Monday, September 29, 2008

Bourne Street , Belgravia



At the north end of Bourne Street are some fairly humble (by Belgravia standards) terraced cottages. The houses in Bourne Street are generally 2-storeys with semi-basements and they have 2 or 3 bedrooms. At this end the street crosses Underground lines running to Sloane Square station and in some places you can faintly hear or feel vibration from the trains.
At the south end of the street, is Carmel Hall, built in 1937-1938. This houses the 'Grosvenor Club' - a members-only club along the lines of the old style working men's clubs of the 1950s. (It was built as a church hall by H S Goodhart-Rendel.)
There's a Best Foods Supermarket which is a useful corner shop at the end of the street. But if you prefer to eat out there's also 'La Poule au Pot', a very well known French Restaurant where Lady Diana used to eat.
The Francis Holland School is also in this street.
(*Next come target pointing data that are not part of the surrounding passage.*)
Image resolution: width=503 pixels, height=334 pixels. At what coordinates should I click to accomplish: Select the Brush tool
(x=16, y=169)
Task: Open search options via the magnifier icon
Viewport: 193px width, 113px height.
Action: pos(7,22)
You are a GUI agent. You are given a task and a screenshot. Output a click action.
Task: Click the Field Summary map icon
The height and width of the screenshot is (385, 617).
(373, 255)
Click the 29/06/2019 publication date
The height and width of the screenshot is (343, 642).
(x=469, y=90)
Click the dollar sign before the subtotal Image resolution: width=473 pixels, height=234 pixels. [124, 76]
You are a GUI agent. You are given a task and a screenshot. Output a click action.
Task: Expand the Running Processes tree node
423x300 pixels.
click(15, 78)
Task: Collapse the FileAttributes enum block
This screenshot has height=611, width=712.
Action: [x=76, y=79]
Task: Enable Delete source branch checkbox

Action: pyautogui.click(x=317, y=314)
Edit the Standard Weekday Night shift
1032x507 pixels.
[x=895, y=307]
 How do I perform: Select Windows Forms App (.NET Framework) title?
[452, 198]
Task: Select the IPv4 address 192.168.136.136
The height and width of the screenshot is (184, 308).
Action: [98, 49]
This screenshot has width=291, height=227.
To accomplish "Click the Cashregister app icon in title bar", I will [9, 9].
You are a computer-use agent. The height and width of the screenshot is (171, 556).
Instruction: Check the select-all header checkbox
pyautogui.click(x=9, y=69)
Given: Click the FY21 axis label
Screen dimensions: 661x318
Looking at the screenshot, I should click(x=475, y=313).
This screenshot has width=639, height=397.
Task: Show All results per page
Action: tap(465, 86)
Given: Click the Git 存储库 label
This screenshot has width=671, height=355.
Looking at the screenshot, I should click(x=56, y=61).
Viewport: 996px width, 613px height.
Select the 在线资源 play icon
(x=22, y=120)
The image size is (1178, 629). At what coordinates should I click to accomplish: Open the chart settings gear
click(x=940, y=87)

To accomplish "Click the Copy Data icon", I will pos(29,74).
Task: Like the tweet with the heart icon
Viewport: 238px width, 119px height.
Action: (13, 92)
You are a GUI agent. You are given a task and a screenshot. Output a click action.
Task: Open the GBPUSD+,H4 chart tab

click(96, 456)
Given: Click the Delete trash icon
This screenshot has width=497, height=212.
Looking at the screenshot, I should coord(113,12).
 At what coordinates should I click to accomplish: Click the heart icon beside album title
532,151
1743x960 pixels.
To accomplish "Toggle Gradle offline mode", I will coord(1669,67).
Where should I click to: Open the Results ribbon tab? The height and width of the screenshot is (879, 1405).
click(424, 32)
The local church (C of E) is the red-brick St Mary's Bourne Street.
Samuel Archbutt, a Victorian developer in the area, built some of the houses, such as Nos. 37-45, in about 1824. Designed originally as workers' cottages, they are extremely narrow by modern standards.
At the southern end there is an attractive Neo-Georgian built in 1979-81 and designed by the architects Chapman Taylor and Partners.